** Dataset entries follows **
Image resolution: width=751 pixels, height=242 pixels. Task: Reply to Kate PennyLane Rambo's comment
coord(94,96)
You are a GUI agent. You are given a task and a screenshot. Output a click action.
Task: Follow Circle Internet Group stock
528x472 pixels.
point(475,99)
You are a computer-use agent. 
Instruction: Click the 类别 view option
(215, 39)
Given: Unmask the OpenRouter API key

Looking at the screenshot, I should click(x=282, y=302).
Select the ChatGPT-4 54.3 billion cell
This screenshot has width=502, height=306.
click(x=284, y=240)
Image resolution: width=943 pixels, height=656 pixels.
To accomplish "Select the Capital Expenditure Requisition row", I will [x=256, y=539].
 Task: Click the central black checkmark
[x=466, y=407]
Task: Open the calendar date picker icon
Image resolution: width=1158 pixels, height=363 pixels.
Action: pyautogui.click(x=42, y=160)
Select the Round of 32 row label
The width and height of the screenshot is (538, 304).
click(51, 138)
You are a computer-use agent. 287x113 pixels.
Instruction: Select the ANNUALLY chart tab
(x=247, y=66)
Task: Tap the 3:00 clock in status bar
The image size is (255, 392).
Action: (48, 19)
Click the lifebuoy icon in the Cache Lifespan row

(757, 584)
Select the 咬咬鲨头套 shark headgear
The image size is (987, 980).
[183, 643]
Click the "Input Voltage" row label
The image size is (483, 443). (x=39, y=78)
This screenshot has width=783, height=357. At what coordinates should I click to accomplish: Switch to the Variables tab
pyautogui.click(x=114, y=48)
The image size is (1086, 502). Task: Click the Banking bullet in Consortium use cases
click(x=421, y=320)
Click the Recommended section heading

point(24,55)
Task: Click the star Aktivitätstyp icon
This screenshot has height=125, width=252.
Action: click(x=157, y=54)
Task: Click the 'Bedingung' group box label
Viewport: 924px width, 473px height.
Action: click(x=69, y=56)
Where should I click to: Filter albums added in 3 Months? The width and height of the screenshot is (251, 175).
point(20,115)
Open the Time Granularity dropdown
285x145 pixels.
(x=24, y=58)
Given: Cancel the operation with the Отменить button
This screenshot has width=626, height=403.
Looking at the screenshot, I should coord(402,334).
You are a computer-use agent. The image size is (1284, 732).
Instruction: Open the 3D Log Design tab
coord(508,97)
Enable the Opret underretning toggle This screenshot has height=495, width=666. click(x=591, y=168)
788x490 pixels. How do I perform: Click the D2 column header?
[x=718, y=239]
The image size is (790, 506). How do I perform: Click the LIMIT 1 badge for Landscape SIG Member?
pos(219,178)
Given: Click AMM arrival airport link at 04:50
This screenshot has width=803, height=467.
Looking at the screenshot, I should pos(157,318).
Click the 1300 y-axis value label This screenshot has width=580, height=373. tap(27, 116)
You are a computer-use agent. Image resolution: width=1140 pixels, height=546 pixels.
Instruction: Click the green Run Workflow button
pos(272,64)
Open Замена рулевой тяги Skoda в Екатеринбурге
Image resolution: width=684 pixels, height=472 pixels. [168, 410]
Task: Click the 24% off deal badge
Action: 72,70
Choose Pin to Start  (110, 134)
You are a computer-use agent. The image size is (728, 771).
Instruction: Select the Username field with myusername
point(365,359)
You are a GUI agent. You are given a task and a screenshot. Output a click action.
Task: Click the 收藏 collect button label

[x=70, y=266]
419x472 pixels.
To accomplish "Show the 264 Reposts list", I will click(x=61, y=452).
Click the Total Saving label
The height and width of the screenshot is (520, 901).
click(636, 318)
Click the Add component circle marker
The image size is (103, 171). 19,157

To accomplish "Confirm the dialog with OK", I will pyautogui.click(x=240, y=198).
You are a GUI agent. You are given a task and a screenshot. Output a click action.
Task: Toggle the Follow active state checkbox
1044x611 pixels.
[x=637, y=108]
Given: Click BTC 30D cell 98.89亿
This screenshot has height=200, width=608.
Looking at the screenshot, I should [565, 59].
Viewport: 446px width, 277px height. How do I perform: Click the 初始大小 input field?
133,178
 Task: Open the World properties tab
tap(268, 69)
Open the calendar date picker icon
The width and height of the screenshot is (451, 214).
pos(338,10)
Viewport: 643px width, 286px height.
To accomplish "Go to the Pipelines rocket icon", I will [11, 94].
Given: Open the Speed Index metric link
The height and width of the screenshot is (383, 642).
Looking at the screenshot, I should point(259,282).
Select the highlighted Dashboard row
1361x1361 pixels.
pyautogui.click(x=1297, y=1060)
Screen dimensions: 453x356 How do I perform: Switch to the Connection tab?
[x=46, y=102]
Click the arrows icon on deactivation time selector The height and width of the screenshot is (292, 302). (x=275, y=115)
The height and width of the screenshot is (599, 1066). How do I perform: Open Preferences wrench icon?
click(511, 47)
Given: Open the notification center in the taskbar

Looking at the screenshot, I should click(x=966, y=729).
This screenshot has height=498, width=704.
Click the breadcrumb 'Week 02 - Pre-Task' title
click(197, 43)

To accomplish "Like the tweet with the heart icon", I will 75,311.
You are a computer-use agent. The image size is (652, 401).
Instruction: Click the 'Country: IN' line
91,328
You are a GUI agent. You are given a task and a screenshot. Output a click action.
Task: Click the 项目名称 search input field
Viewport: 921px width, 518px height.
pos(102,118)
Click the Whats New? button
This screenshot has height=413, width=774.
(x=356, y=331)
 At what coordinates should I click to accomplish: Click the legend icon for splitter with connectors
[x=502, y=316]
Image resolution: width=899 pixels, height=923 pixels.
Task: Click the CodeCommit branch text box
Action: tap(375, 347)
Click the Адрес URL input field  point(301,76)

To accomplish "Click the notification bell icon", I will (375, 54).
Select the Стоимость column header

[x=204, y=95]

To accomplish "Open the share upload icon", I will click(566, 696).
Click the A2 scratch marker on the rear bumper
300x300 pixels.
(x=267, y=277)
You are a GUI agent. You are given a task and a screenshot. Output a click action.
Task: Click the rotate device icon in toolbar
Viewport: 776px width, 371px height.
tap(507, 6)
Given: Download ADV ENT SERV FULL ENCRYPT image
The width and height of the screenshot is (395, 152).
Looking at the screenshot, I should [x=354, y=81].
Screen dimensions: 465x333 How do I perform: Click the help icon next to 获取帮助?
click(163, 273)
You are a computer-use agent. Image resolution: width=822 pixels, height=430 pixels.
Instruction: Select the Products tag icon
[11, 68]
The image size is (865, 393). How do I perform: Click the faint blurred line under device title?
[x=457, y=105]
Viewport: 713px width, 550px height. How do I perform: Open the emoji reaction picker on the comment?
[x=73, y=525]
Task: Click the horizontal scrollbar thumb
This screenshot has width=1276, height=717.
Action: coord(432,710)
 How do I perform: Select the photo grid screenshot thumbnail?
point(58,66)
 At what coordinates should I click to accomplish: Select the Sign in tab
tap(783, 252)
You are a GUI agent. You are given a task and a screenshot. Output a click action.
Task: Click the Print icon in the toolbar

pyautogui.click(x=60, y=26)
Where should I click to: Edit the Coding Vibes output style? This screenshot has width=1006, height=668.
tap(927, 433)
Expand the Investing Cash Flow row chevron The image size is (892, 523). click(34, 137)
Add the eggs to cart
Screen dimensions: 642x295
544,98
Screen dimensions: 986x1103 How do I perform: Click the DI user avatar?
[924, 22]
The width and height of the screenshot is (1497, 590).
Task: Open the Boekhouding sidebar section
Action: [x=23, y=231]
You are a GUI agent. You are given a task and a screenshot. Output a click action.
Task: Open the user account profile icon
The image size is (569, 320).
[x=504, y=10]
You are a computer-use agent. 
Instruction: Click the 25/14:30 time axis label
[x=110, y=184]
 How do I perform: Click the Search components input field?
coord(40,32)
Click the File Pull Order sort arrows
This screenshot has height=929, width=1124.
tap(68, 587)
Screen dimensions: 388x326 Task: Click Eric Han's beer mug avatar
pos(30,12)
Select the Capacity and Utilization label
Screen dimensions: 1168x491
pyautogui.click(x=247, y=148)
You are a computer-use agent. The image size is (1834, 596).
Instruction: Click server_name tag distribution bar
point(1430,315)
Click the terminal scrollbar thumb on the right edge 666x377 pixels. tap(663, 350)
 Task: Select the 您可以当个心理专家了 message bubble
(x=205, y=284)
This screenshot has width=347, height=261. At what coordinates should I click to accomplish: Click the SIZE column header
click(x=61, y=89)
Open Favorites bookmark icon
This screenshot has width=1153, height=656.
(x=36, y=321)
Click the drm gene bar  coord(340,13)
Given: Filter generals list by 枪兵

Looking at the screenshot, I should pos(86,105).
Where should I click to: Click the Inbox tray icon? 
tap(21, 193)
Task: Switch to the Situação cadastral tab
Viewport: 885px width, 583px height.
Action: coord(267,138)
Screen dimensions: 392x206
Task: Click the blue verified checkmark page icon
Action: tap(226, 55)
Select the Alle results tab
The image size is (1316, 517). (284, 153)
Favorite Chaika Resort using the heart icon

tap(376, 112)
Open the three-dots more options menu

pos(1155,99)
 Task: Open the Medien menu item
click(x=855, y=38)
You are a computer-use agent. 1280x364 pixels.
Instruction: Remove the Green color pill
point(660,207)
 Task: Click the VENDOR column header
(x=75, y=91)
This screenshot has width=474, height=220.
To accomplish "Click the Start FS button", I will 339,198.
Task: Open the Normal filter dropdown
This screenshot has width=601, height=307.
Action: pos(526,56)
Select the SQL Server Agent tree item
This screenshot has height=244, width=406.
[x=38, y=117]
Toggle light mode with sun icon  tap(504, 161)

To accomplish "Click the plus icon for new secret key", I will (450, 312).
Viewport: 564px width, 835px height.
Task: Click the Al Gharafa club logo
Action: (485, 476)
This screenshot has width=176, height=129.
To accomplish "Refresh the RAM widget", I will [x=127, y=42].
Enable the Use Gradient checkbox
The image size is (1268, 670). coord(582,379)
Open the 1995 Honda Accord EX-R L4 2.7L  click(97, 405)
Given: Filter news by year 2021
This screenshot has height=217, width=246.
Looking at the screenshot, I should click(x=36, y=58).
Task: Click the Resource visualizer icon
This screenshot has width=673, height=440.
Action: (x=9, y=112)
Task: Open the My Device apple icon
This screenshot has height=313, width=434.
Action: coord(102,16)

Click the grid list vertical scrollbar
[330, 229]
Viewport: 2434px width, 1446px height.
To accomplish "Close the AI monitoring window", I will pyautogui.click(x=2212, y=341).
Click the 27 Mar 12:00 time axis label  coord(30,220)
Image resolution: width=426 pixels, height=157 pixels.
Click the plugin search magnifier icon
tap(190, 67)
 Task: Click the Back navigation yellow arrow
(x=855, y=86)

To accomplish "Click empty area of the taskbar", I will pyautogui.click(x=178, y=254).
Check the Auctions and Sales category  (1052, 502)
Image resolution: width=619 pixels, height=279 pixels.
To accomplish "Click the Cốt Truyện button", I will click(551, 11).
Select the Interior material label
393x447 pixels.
** End of Dataset entries **
- [Directions for this task]:
Lines containing the word "date" are to be pulled from the records and copied.

- [Reply]:
Task: Open the calendar date picker icon
Open the calendar date picker icon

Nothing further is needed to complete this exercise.